Saturday saw Matt help in setting up the AV for the “Moons of Barsoom” panel. It was a good thing, too, as this panel featured a slide show of past cover artwork dating from when the Edgar Rice Burroughs Barsoom series was published. Apparently, A Fighting Man of Mars has been cursed with the largest amount of poorly drawn cover art. “Are we becoming Earth-bound in media SF&F?” had panelist Janet E. Lewis demand “more weird aliens in space!” One of the other panelists, Patrick Tomlinson, pointed out that much of Sci-Fi and Fantasy seem less fluffy and more character oriented and were better for it. Although I like series like A Game of Thrones, some stories can become a little too soap opera like and begin to drag if they aren’t done right. I, too, yearn for the days when aliens and spaceships dominated the large and small screens. I had forgotten how much campy fun the original Battlestar Galactica was. Looking at it now, I see the old series as almost an ersatz Star Wars Expanded Universe. “SF on TV” was another Richard S. Russel panel examining what was new, cancelled, and ongoing this year with Science Fiction television. I managed to film at least half an hour of the “Star Wars vs. Star Trek” panel which was a lot of fun. “The Hobbit after 75 yrs” was all right, but I felt it could have been a little more comprehensive. We fairly tired so we skipped out on the Guests of Honor speeches, the DJ and guest band (Sparklef*ck), and the drumming circle and headed home for the night.

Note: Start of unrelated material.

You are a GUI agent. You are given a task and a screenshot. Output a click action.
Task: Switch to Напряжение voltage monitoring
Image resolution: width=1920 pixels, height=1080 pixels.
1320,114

On Sunday, we attended the “D&D 5th Edition Wishlist” panel, where we compiled a list of things we’d like to see in the next edition of the Dungeons and Dragons pen and paper RPG. Rewards for diplomatically finding a way out of a situation rather than fighting, bonuses for supplemental work like crafting, and the ability to buff into gear and items were all mentioned. As was THACO. Next we stayed in the same room (Mooshenko’s) for “The Muse Feels No Respect” which focused on where us creative types draw our inspiration, especially concerning copyrighted material. One of the panelists pointed out how disappointed she was that someone had retyped one of her poems word for word on their blog without asking permission. Jim Frenkel, an editor for TOR books and a favorite panelist of mine, mentioned that technically titles for books couldn’t be copyrighted as long as the font and general design of the title was differed from any other books with the same title. “So, technically, you could title your book The Lord of the Rings!” Afterward, we headed to the “TEOTWAKI: Media” panel. However, in order to make it to the Geek.Kon meeting and get some dinner, we had to miss the “Game of Thrones SPOILERS” panel and Closing Ceremonies.
In the end, I had a good time, captured quite a bit of footage, and got to see my friends, some of who were experiencing the con for the first time have a good time. If you are ever in Madison, WI around Spring time, check out this convention. It’s a smaller event (only about 400-500 attendance) compared to some of the cons I’ve been to which have attendance in the thousands,, but there’s plenty of fun to be had.